** Begin Dataset records **

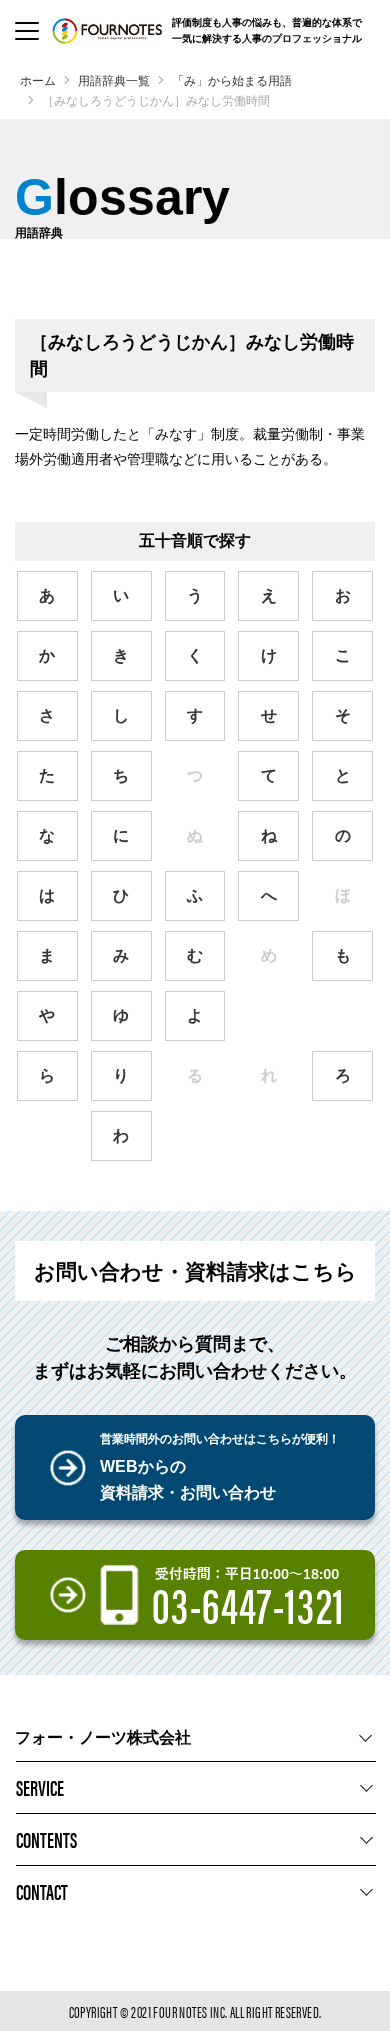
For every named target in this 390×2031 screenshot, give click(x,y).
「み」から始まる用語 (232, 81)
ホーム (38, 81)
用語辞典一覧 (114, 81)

** End Dataset records **
** Begin Dataset records **

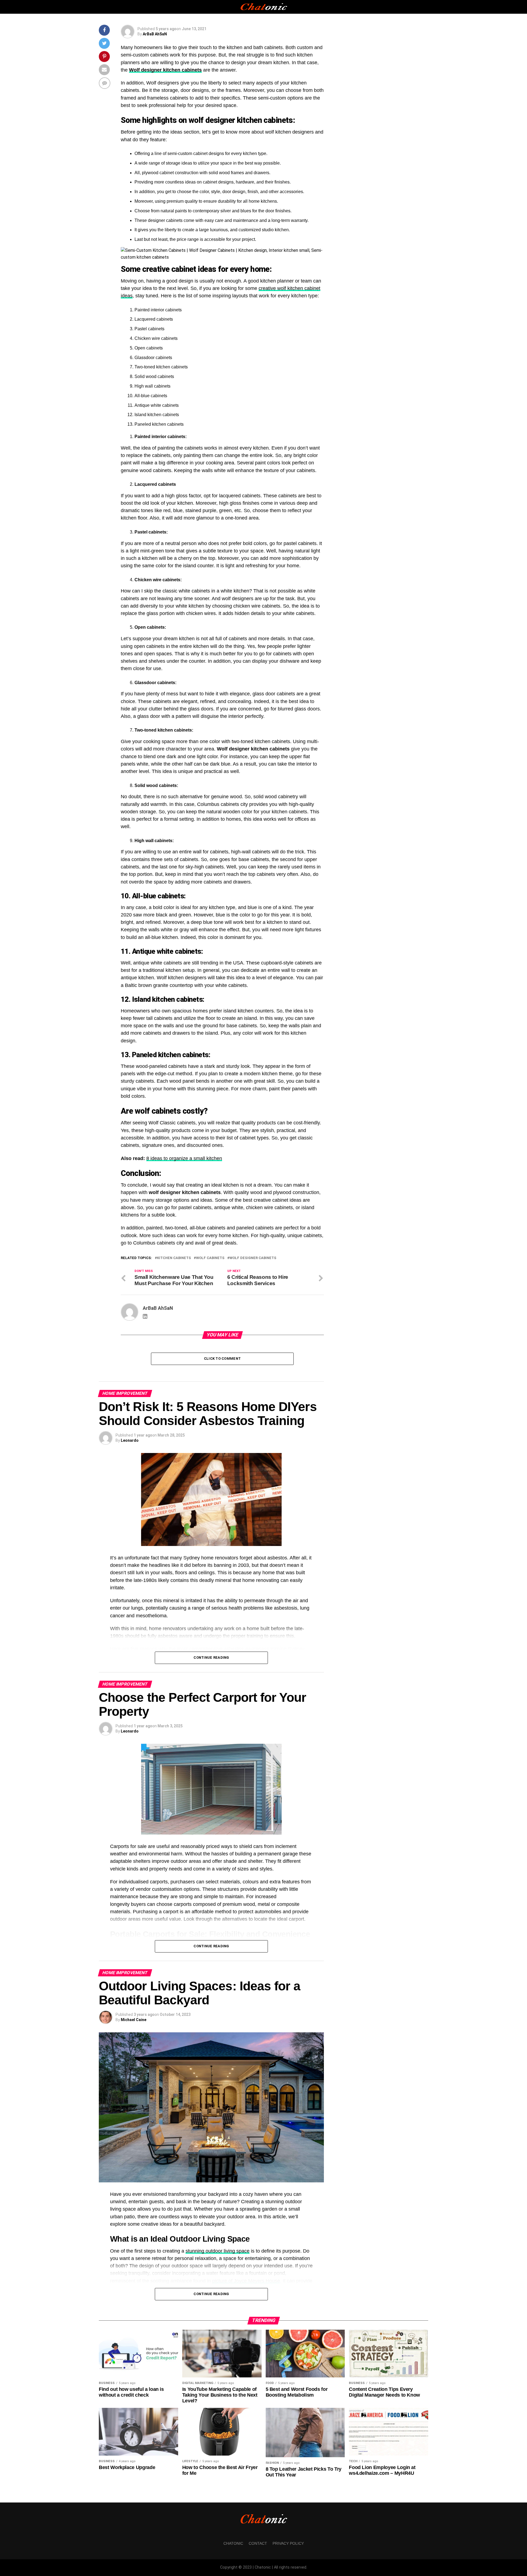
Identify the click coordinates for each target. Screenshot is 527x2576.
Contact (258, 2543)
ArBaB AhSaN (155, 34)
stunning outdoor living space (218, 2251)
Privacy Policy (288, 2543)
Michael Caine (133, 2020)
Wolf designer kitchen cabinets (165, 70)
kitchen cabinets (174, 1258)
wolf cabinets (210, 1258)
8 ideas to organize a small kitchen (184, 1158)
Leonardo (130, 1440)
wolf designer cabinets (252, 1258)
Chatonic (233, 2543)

** End Dataset records **
** Begin Dataset records **

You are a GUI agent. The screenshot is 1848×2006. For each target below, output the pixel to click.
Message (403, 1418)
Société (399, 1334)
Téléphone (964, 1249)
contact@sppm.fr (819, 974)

** End Dataset records **

### Description of the task
Revise the lines from the one containing "Identify the click" down through the one containing "Chatonic (233, 2543)", replacing "kitchen" with "bathroom" and leaving everything else unchanged. Return only those revised lines.

### The answer
Identify the click coordinates for each target. Screenshot is 527x2576.
Contact (258, 2543)
ArBaB AhSaN (155, 34)
stunning outdoor living space (218, 2251)
Privacy Policy (288, 2543)
Michael Caine (133, 2020)
Wolf designer bathroom cabinets (165, 70)
bathroom cabinets (174, 1258)
wolf cabinets (210, 1258)
8 ideas to organize a small bathroom (184, 1158)
Leonardo (130, 1440)
wolf designer cabinets (252, 1258)
Chatonic (233, 2543)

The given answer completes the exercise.